Public, private, and hybrid Clouds and other virtualization solutions (further on called ‘Cloud’) help to minimize costs and give companies flexibility in scaling up or down with their needs. However, such solutions may be problematic from a data privacy perspective as laws and regulations in different territories may require special protection of sensitive data which can go far beyond well-known computer security mechanisms, such as data encryption, firewalls, or intrusion detection and prevention. It is not unusual that such sensitive data come with constraints which make it difficult or sometimes even impossible for Cloud service providers to comply with. Examples of such constraints are that data have to stay in a certain region or state, or that access to that data for administrative or operational purposes can only be granted to persons with a certain nationality. And usually the compliance with such regulations has to be proven and may need to be validated regularly by an external auditor accepted by the regulator—which comes along with a huge continuous investment from the Cloud service provider and the Cloud service consumer, as in most cases the certification of compliance is the responsibility of the service consumer and the service provider has to assist with that.
Data encryption for data in transit and data on disk do unfortunately not help here because sooner or later the data need to be decrypted to be processed in the Cloud, which then requires that the Cloud solution needs to be fully compliant with the data privacy constraints.

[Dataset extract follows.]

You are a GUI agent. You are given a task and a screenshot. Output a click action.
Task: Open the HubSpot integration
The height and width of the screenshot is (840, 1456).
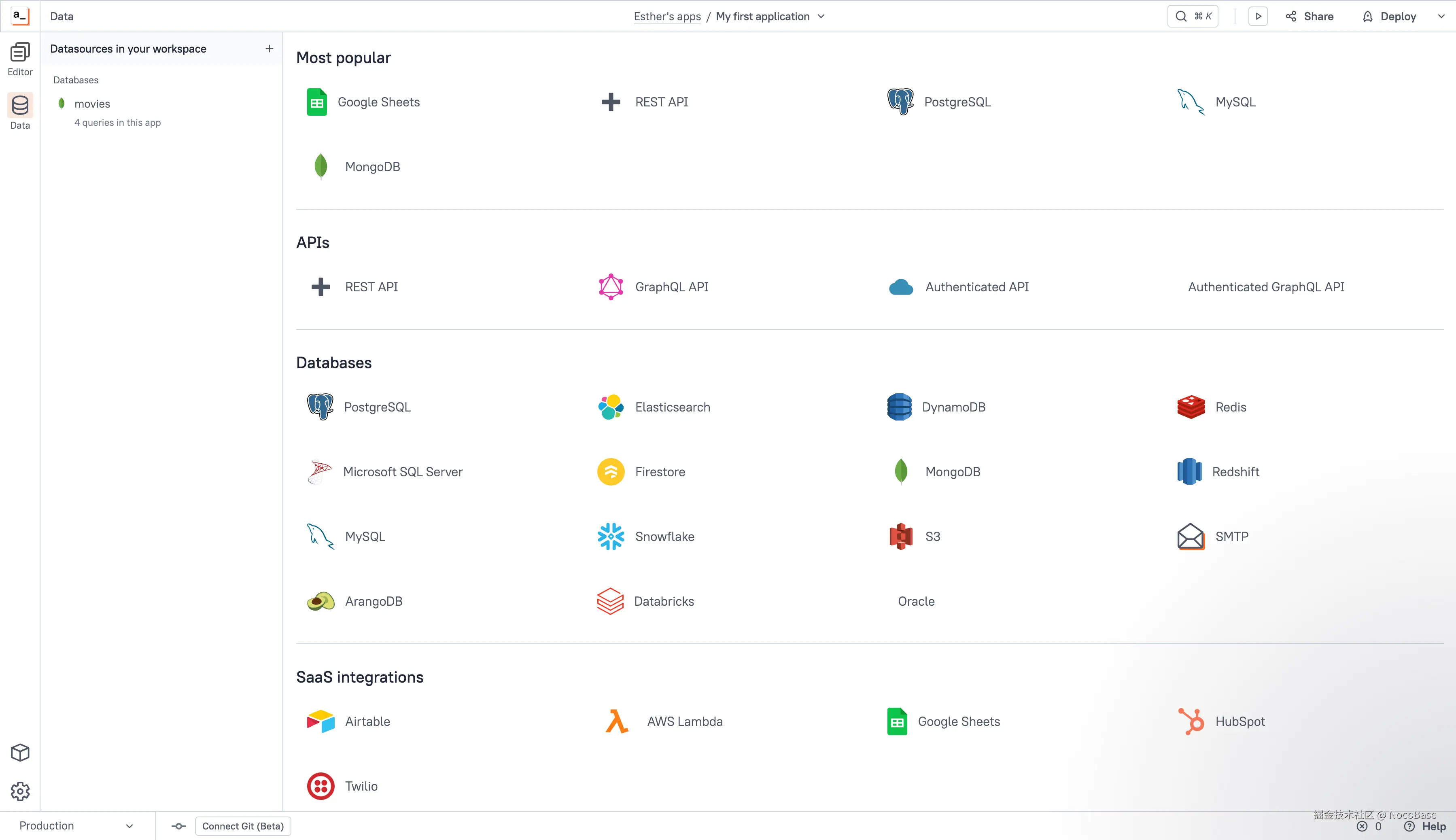coord(1240,721)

A typical solution is addressing that problem by encrypting any data when it enters the Cloud. If all data are encrypted, and the systems operate only on the encrypted data, then from the perspective of data privacy, the environment may operate on “data waste” and the data privacy rules do not apply. But those solutions have a couple of issues: (1) logical operations like sorting, filtering, or adjusting date and time formats on the presentation layer do not work because the Cloud application would perform that operation on encrypted data; (2) any data modification in the business logic by a Cloud application would not work as the data are encrypted; (3) any interface inserting or extracting data to or from Cloud systems would have to be intercepted so that encrypted data can be decrypted and vice versa.
In a typical embodiment of such a solution, users are typically accessing data through a Web portal. This may also be assumed here.
A disadvantage of known solutions remain in the sense that applications operating on sensitive data may require specific provisions to operate with such sensitive data in comparison to non-sensitive data.
Thus, there is a need to overcome the difference in data handling that an application program has to be aware of operating on sensitive and/or non-sensitive data if the sensitive data are stored and operated on in a Cloud computing environment.